### EXCERPT TO READ
************
Unions are calling for new work health and safety laws to better protect workers from climate change, including extreme heat, natural disasters and air pollution.
A delegation of union leaders and workers, including nurses, firefighters, and teachers, travelled to Canberra today to launch a new report Work Health and Safety in the Era of Climate Crisis laying out the extreme safety risks to workers and reforms needed in the face of rising temperatures.
“Australian workers and communities need to be kept safe from the impacts of climate change that have already become unavoidable,” said Australian Council of Trade Unions (ACTU) President Michele O’Neil.
“The current 2035 emissions target has us on a path toward warming above 2 degrees, an unacceptable outcome that we all need to work harder to prevent. Australia must also lift its ambition to decarbonise to exceed 70% emissions reduction by 2035.
“At the same time, our work health and safety regime needs urgent improvement to protect workers from the climate impacts we’re already witnessing, let alone what we’ll see in the 2030s and 2040s.”
Australia’s current work health and safety regime does not enforce mandatory thresholds for safe temperature or indoor and outdoor air quality, heat stress protocols, co-developed emergency plans, or any other binding climate adaptation measures.
More frequent and extreme climate events
The first National Climate Risk Assessment released in September confirmed that Australia is likely to experience more frequent and extreme climate hazards.
Unions are concerned that most workplaces are already becoming more dangerous, leaving workers exposed to ever increasing climate hazards.
“Safe Work Australia must urgently develop binding regulations to protect workers from extreme heat, natural disasters, insect-borne diseases, and poor indoor and outdoor air quality — all hazards made significantly worse by climate change,” said Ms O’Neil.
“Countries like South Africa, Brazil, Qatar and Japan have strong laws to protect workers from extreme heat and Australia needs a much stricter regime to meet those international benchmarks.”
************
### ENTRIES SHOWN
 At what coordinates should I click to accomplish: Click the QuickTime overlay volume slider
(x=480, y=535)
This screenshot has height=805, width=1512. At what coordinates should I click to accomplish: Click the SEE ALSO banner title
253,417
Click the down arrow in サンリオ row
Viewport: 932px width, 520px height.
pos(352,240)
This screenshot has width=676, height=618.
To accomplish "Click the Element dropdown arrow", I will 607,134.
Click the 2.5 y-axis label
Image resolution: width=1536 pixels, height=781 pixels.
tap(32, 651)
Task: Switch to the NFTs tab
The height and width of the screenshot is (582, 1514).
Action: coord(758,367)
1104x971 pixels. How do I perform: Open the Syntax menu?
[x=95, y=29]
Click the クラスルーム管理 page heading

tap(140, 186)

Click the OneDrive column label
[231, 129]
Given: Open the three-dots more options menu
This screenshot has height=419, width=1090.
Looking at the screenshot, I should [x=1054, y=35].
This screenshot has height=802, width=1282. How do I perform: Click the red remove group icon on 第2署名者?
************
### COMPLETE THE FOLLOWING
(1) Retype the portion of the article on climate change and workplace safety starting at "More frequent and extreme climate events" and ending at "extreme climate hazards.".
(2) According to the article on climate change and workplace safety, which countries have strong laws protecting workers from extreme heat?
The records come from a different source than the text.

### SET OF ANSWERS
(1)
More frequent and extreme climate events
The first National Climate Risk Assessment released in September confirmed that Australia is likely to experience more frequent and extreme climate hazards.

(2) South Africa, Brazil, Qatar and Japan.